Banque islamique 83% des Algériens favorables

Sur un échantillon de 4.000 personnes sondées, réparties à travers le pays, ladite étude a indiqué que 83% des Algériens étaient favorables à ce genre de produits et, partant, pour l’introduction de nouvelles banques islamiques sur le marché algérien. Une étude de marché menée par le bureau américain Boston Consulting Group (BCG) pour le compte d‘une grande banque arabe pas encore présente en Algérie a conclu, à la grande prédisposition des Algériens, à solliciter des financements et des produits financiers auprès d‘institutions fondées sur la chariâ au détriment des banques traditionnelles reposant sur des pratiques usuraires. Sur un échantillon de 4.000 personnes sondées réparties à travers le pays, ladite étude a indiqué que 83% des Algériens étaient favorables à ce genre de produits et, partant, pour l‘introduction de nouvelles banques islamiques sur le marché algérien. Un taux qui démontre, par ailleurs, le potentiel du marché algérien. Il faut dire que les banques islamiques s‘approprient une part «modeste» du marché financier en Algérie. Il s‘agit davantage d‘un succès médiatique qu‘économique. De par le monde, les pays de l‘Asie tels que la Malaisie sont au cœur de la croissance de la finance islamique dans le monde, suivis de près par les pays européens comme la Grande- Bretagne et l‘Allemagne.

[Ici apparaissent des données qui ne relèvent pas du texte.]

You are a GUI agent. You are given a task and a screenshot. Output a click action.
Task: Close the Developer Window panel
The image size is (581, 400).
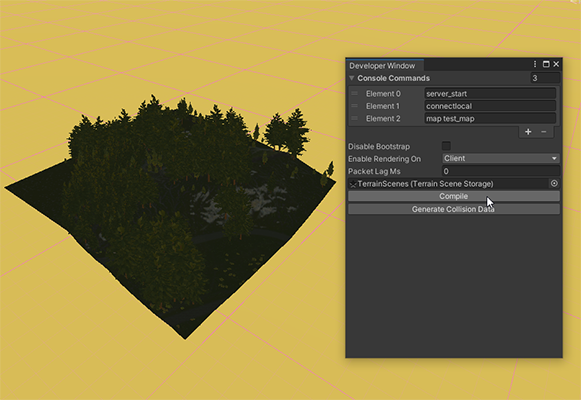tap(556, 64)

La France, quant à elle, essaye de prendre le train en marche pour développer la finance islamique en incitant des banques issues notamment des pays du Golfe à y venir s‘installer. En Afrique du Nord, la Tunisie est considérée comme la première destination des banques islamiques. A l‘inverse, l‘Algérie compte peu d‘établissements dans ce domaine tout comme le Maroc qui fait exception en la matière en ne comptabilisant aucune institution sinon des banques publiques qui disposent de guichets dédiés. Pour revenir à l‘Algérie, à peine deux banques et une seule compagnie d‘assurance qui pratique le «Takaful» sont opérationnelles. Mise à part la banque Al-Baraka, installée en 1991, et Essalam, depuis huit mois, l‘Algérie ne compte pas d‘autres banques islamiques. Cependant, les perspectives de la finance islamique en Algérie s‘annoncent prometteuses. Plusieurs demandes d‘agrément sont en instance de traitement au niveau du Conseil de la monnaie et du crédit de la Banque d‘Algérie dont celle d‘Abu Dhabi Islamic Bank qui vient de consacrer 110 millions d‘euros pour réussir son effort d‘installation et de développement en Algérie. L‘exemple le plus révélateur de ce potentiel latent du marché est celui d‘El-Baraka Bank qui, dans la configuration actuelle, atteint les 1,8% du marché national des finances, soit près de 15% de la part du secteur bancaire privé en Algérie.Outre les banques qui ont été expressément créées pour fournir des produits conformes aux préceptes de l‘Islam, de grands groupes mondiaux s‘y sont mis et ont intégré le concept en créant des filiales spécialisées. Ce n‘est pas encore le cas en Algérie mais la Société Générale Algérie s‘est dite prête à fournir ces prestations. Au Moyen-Orient par exemple, la banque française BNP Paribas est un des leaders du secteur.